┌──

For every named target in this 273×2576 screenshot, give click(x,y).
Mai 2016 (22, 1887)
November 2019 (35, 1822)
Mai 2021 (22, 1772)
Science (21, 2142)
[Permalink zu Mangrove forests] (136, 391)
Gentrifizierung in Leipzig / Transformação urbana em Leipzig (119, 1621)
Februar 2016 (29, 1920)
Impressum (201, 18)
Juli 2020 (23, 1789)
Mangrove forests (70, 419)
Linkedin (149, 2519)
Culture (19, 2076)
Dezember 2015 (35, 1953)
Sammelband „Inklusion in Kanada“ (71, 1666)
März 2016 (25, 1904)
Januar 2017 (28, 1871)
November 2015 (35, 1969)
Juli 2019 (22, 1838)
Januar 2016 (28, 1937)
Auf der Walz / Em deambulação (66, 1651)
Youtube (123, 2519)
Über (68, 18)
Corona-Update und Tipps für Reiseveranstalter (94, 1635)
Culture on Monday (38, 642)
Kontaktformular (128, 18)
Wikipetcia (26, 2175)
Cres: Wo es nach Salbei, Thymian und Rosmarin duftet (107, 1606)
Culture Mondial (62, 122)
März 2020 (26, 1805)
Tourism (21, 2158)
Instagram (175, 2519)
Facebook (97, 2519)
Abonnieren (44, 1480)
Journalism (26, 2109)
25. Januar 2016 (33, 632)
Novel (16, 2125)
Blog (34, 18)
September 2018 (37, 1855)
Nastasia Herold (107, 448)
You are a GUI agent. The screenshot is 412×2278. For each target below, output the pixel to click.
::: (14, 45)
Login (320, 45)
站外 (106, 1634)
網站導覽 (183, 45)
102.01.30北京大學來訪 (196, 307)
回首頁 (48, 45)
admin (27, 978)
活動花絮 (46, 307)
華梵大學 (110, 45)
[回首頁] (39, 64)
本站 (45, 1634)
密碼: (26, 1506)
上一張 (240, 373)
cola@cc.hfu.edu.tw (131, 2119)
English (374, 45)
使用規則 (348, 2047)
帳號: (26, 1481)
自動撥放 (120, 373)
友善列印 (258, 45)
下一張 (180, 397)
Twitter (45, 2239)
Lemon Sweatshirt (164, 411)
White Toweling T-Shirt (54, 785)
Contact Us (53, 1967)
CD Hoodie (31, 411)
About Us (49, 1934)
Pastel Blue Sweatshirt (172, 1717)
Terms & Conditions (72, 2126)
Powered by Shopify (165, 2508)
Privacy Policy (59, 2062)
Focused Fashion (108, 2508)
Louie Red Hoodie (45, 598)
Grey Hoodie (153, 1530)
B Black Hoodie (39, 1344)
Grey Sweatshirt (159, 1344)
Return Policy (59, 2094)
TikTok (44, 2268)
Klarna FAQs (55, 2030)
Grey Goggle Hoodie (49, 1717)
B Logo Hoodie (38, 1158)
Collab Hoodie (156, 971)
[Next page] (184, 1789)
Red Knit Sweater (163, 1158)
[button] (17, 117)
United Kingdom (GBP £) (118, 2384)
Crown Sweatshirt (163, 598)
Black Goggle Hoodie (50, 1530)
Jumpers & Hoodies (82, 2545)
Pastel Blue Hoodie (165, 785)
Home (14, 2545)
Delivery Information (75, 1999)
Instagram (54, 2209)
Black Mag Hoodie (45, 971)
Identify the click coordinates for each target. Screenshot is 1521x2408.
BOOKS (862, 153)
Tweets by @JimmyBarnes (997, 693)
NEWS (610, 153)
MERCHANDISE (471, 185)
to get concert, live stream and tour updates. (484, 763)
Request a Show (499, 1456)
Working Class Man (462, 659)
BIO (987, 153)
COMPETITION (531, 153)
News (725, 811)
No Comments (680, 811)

└──

**Assigned task**
Your task is to retype the entries verbatim, starting with the line that holds "Culture (19, 2076)" and stopping after the line that holds "Wikipetcia (26, 2175)".

**Reply to the exercise**
Culture (19, 2076)
Dezember 2015 (35, 1953)
Sammelband „Inklusion in Kanada“ (71, 1666)
März 2016 (25, 1904)
Januar 2017 (28, 1871)
November 2015 (35, 1969)
Juli 2019 (22, 1838)
Januar 2016 (28, 1937)
Auf der Walz / Em deambulação (66, 1651)
Youtube (123, 2519)
Über (68, 18)
Corona-Update und Tipps für Reiseveranstalter (94, 1635)
Culture on Monday (38, 642)
Kontaktformular (128, 18)
Wikipetcia (26, 2175)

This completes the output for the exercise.